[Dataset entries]

^^^^

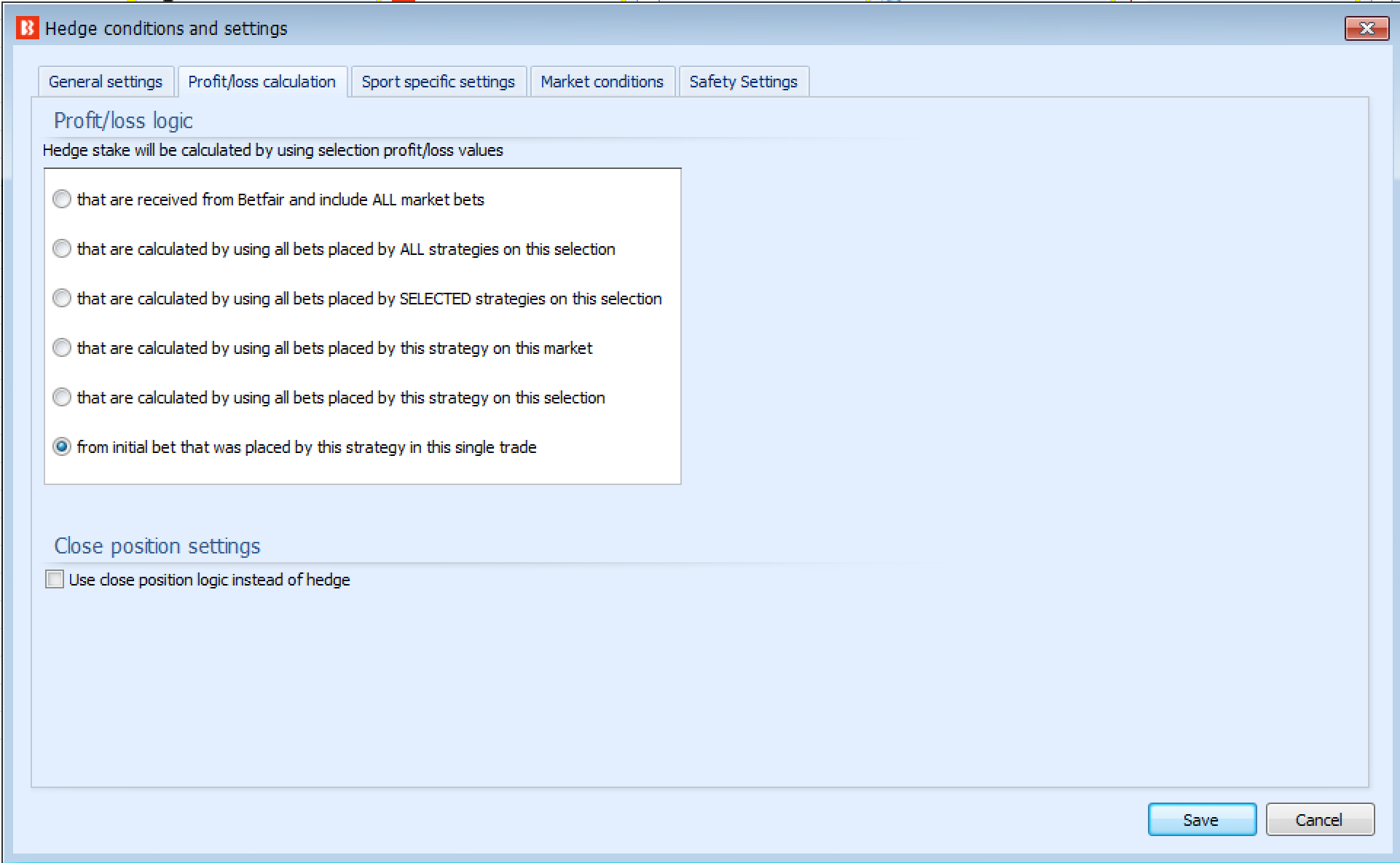Click the hedge stake description text
This screenshot has width=1400, height=863.
(x=273, y=150)
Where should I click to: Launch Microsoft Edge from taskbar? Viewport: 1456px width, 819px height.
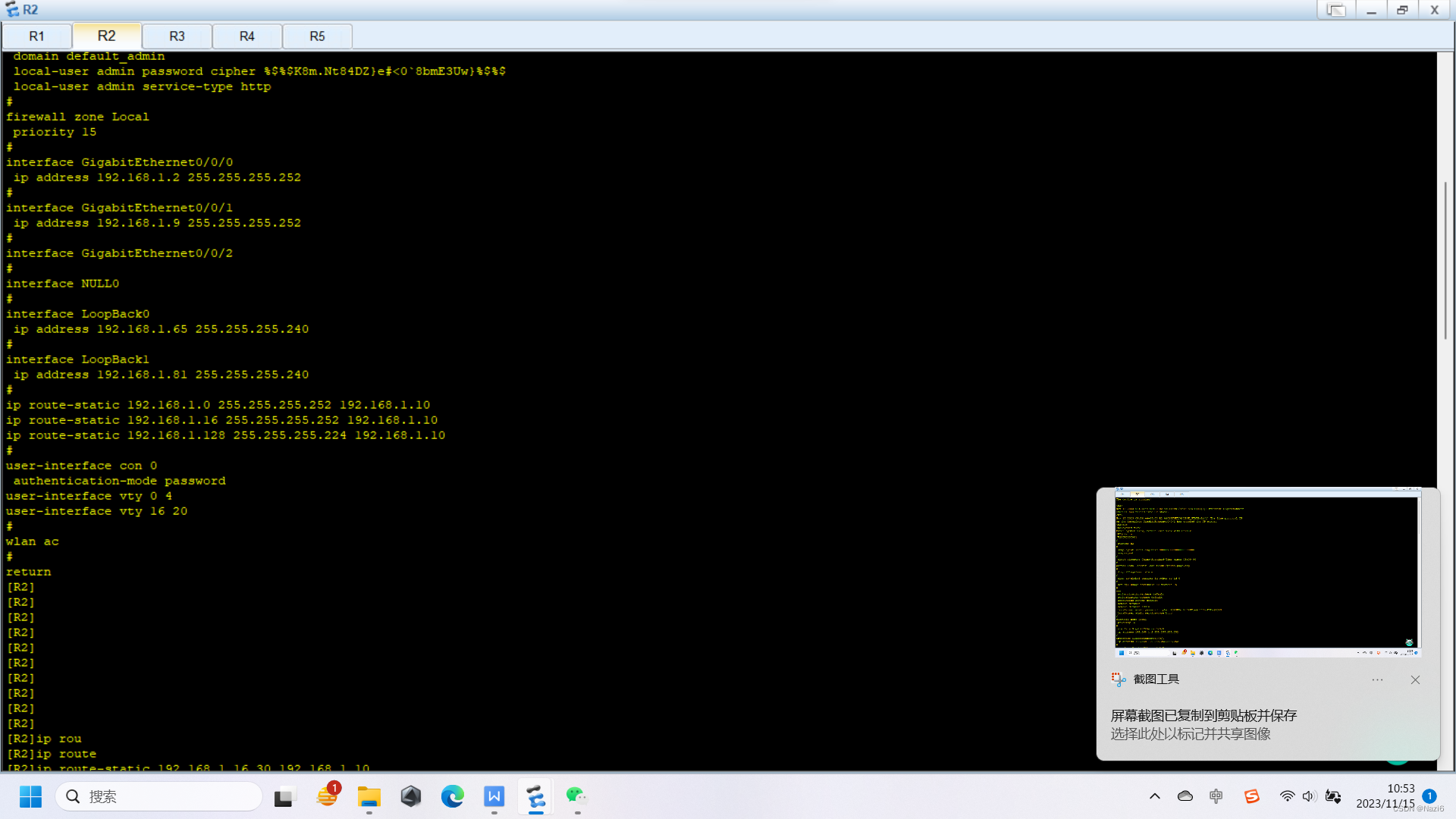453,796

^^^^

▶ **Task brief**
Return only the line with "Where should I" and the lines after it up to the end of the records, exact and free of pictures.

▶ **Answer section**
Where should I click to: Launch Microsoft Edge from taskbar? Viewport: 1456px width, 819px height.
453,796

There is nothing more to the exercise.